TPC Offers Politically Saleable, Zero-Sum AMT Repeal
by Dana Chasin, 5/22/2007
The Tax Policy Center has just issued research results and recommendations regarding repeal of the AMT that merit serious attention. As the New York Times reports today in Group Offers a Simple Fix for Alternative Minimum Tax, TPC's proposal features a reversion back to pre-Bush earned and investment tax rates on couples earning over $200,000 and singles earning half that.
The proposal is close to revenue neutral over ten years, essentially replacing the estimated $850 billion the alternative tax would bring in over the same period, says Leonard E. Burman, co-director of the Center. That would enable immediately wholesale repeal of the AMT in as simple, equitable, and politically appealing a way as we have seen.
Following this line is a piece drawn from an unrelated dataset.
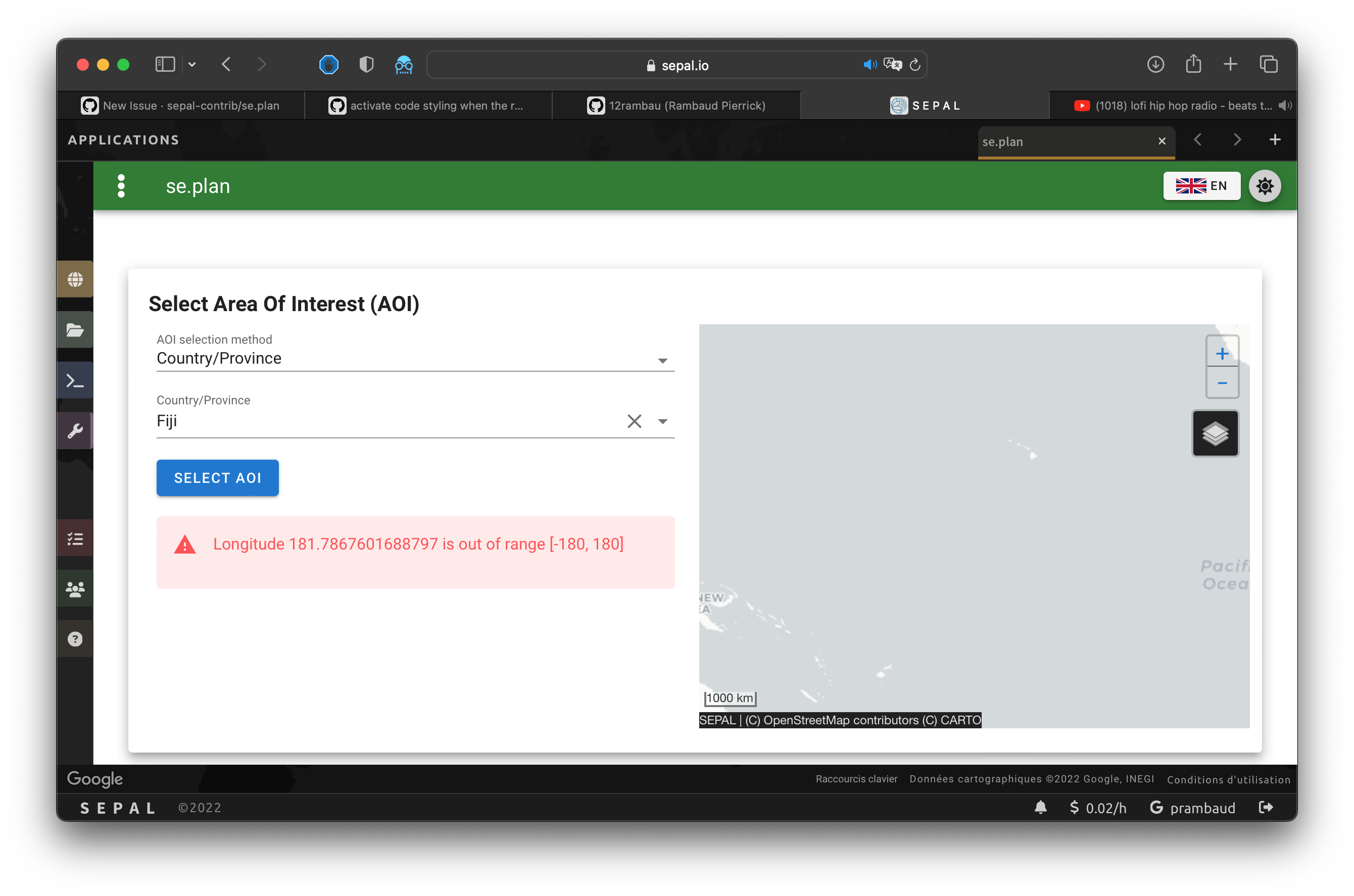
Task: Click the users icon in the sidebar
Action: coord(75,587)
- Simple: The elegance of the proposal is the absence of Rube Goldberg whistles and bells, phase outs, trade-offs, sweeteners, etc. -- complexity often loses as many votes as it gains.
- Equitable: Per the Times, "the center's proposal would have an equal impact on Americans with million-dollar-plus salaries and no investments."
- Politically Appealing: The proposal involves no spending cuts, no deficit financing, and taxpayers with incomes below $500,000 would, on average, actually receive a tax cut from the proposal.